# WRITTEN PROBLEM:
Could you write out every line of the listing below, requests included, but move each coordinate in the answers up by 63 and leave out the pictures?

-- BEGIN DATASET ENTRIES --

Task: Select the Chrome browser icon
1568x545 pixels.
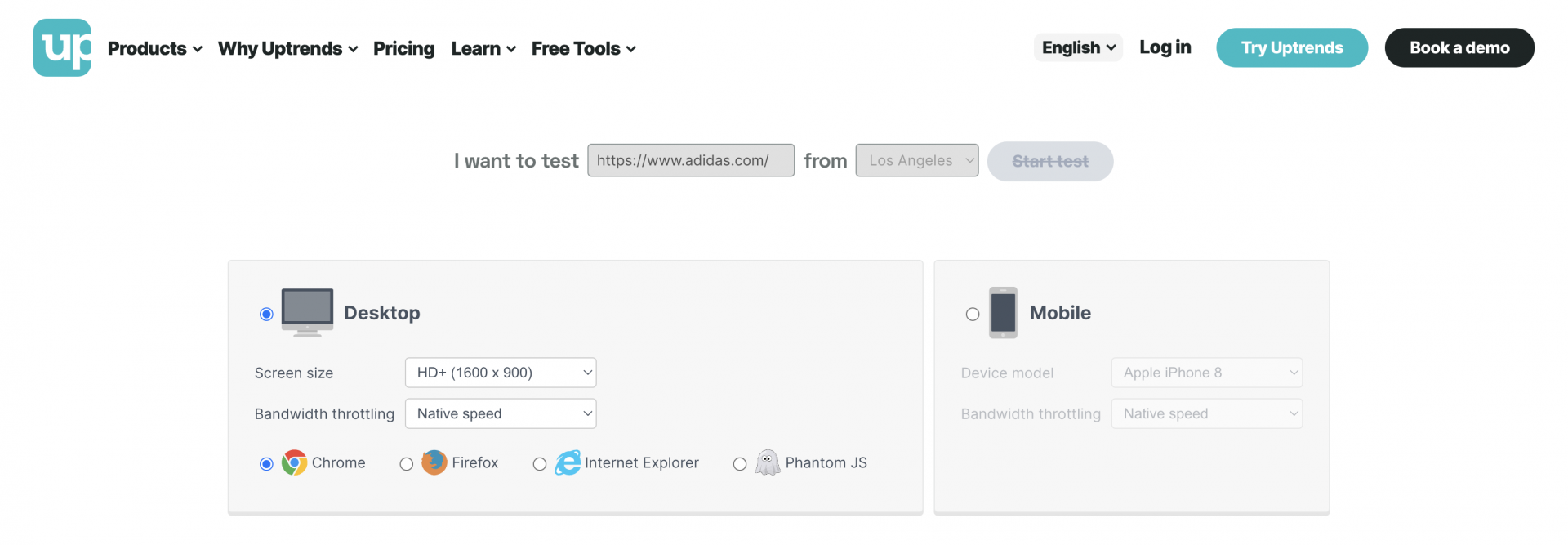Action: [293, 462]
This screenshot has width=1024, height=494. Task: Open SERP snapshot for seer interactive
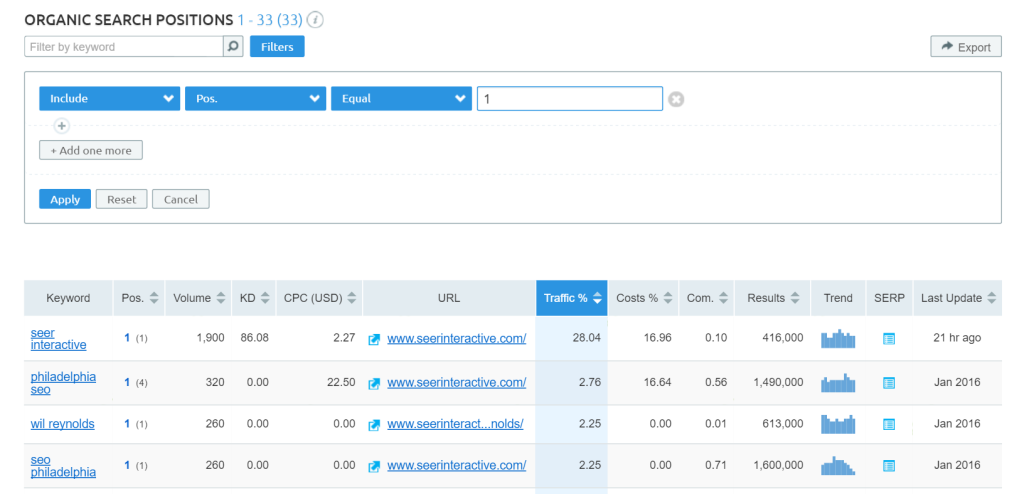pyautogui.click(x=888, y=339)
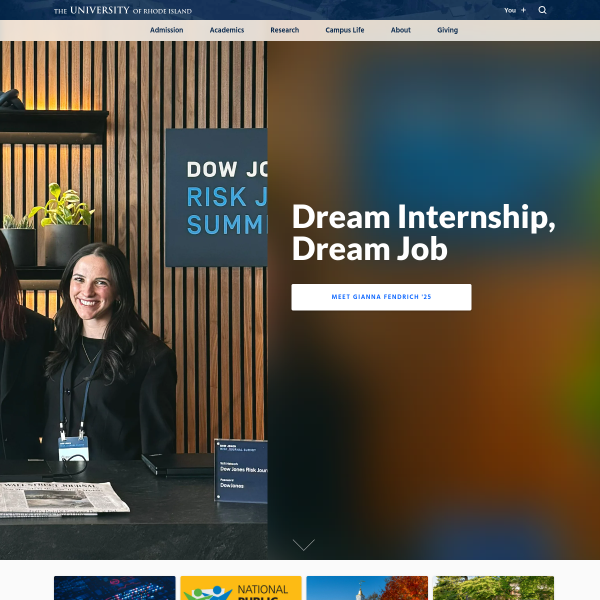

-- END DATASET ENTRIES --

# COMPLETE RESPONSE:
Task: Select the Chrome browser icon
1568x545 pixels.
Action: [356, 525]
This screenshot has width=1024, height=494. Task: Open SERP snapshot for seer interactive
pyautogui.click(x=951, y=402)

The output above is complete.